As described above, the cutter bit of the excavator of the present invention and the method of manufacturing the same have a structure in which excavation and cutting are continued while the cutting surface is spontaneously formed. Stable excavation can be performed, and a high-speed rotation type does not cause enlarging. Furthermore, it is rich in durability and wear resistance, and can expand the applicable range of excavated objects.

[Brief description of the drawings]

FIG. 1 is a perspective view showing a first embodiment of a cutter bit of an excavator according to the present invention.

FIG. 2 is a perspective view showing a second embodiment of the cutter bit of the excavator according to the present invention.

FIG. 3 is a perspective view illustrating a cutter bit of an excavator according to a third embodiment of the present invention.

FIG. 4 is a vertical sectional side view showing one embodiment of a method of manufacturing a cutter bit of an excavator according to the present invention.

FIG. 5 is a partially cutaway plan view showing one embodiment of the method for manufacturing a cutter bit of an excavator according to the present invention.

FIG. 6 is a vertical sectional side view showing an example of a shield excavator provided with the cutter bit of the excavator of the present invention.
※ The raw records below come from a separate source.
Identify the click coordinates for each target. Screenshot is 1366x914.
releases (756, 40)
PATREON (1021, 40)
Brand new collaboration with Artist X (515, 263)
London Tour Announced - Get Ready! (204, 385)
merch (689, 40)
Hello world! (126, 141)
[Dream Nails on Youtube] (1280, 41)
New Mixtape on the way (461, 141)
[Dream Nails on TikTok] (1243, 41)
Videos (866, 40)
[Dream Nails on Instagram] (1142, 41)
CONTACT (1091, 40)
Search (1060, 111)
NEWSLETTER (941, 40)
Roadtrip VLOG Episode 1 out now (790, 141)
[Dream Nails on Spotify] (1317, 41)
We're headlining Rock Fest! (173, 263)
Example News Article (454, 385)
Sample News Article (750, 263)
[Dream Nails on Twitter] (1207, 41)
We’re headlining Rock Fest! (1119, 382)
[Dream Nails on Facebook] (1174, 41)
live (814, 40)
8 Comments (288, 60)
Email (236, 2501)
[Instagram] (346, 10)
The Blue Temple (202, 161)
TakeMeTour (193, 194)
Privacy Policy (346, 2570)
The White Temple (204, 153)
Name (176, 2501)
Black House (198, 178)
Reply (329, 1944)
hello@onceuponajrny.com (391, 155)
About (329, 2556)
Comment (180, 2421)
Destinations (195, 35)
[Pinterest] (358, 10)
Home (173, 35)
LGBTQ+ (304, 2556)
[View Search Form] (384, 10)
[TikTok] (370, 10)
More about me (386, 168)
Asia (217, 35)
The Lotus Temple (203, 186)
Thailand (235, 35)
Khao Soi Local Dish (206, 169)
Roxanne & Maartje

FIG. 7 is a plan view showing an example of a shield excavator provided with the cutter bit of the excavator of the present invention.

[Explanation of symbols]

DESCRIPTION OF SYMBOLS 1 ... Main shield excavator 2 ... Excavator main body 3 ... Excavation head 4 ... Cutter base 5 ... Perimeter cutter 6, 7 ... Universal cutter 6a, 7a ... Cutter bit 8 ... Drainage pipe 9 ... Mud feeding pipe 10, 11 ... Drive Motor 12,14… Drive gear 13… Pinion gear 21,22,23,24… Roller bearing 25,26… Ball bearing 27… Rotary valve 31… Shank material 32… Super alloy chip 33… Weld metal 34… Shaved part 35 … Formwork base 36… inner formwork 37… outer formwork 38… cutter wheel

Continuing from the front page (72) Inventor Koji Kuribayashi 1-6-1, Uchisaiwaicho, Chiyoda-ku, Tokyo Nippon Telegraph and Telephone Corporation (72) Inventor Naomichi Sawada 1-1-6, Uchisaiwaicho, Chiyoda-ku, Tokyo Nippon Telegraph and Telephone (72) Inventor Minoru Nagashima 1-1-6 Uchisaiwaicho, Chiyoda-ku, Tokyo Nippon Telegraph and Telephone Corporation (72) Koji Akiyama 1-1-6 Uchisaiwaicho, Chiyoda-ku, Tokyo Nippon Telegraph and Telephone Corporation (56) References JP-B-52-50001 (JP, B2) Patent 92746 (JP, C2) (58) Fields investigated (Int. Cl. ⁶ , DB name) E21D 9/08 E21B 10/02 E21B 10 / 48

Claims (2)

(57) [Claims] 1. A small polyhedral superalloy chip is fixed to an end portion of a ring-shaped shank material by welding metal or sintered metal, and a recessed relief portion is formed on the inner and outer surfaces. An excavator cutter bit characterized by the following: 2. A shank material of a cutter bit is assembled in a mold base, an inner mold and an outer mold having a convex portion are set on the mold base, and a superalloy chip of a small polyhedron is set on the mold base. While laying in the groove surrounded by the inner formwork, the outer formwork and the shank material, the melted molten metal is poured thereon, and the small polyhedral superalloy chip is fixed to the end of the shank material, and the welding is performed. When the metal is solidified, the mold base, the inner mold, and the outer mold are removed from the mold, and a relief portion that is a recess is formed on the inner and outer surfaces by the convex portions of the inner mold and the outer mold. Manufacturing method of excavator cutter bit.